In contrast to conventional dendritic cells ( cDC ), when merocytic dendritic cells (mc DC ) present antigens derived from apoptotic bodies, T‐cell anergy is reversed rather than induced, a process that promotes autoimmunity. Interestingly, mc DC are present in higher proportion in type 1 diabetes‐prone NOD mice than in autoimmune‐resistant B6 and BALB /c mice, and the Insulin‐dependent diabetes (Idd)13 locus is linked to mc DC proportion. Therefore, mc DC are notably associated with susceptibility to autoimmune diabetes. To identify which gene determines the proportion and absolute number of mc DC , we undertook a candidate gene approach by selecting relevant candidates within the Idd13 locus. We find that neither β2m nor Sirpa appear to influence the proportion of mc DC . Instead, we show that Bim effectively modulates mc DC number in a hematopoietic‐intrinsic manner.
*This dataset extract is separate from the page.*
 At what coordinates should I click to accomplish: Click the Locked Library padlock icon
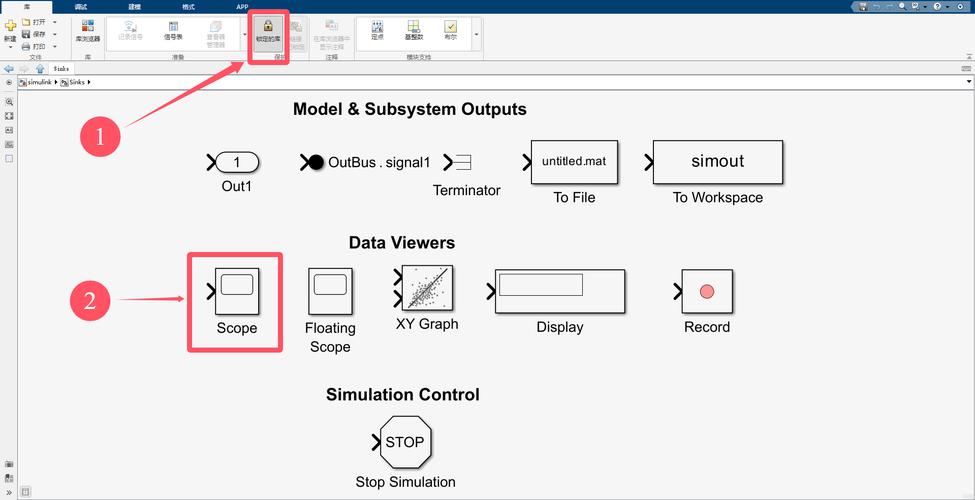(267, 26)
We also demonstrate that Bim ‐deficiency does not impact other cDC subsets and appears to play a specific role in determining the proportion and absolute number of mc DC by promoting their survival. Together, these data demonstrate that Bim specifically modulates the number of mc DC . Identifying factors that facilitate apoptosis of mc DC by increasing BIM activity in a cell type‐specific manner may help prevent autoimmunity.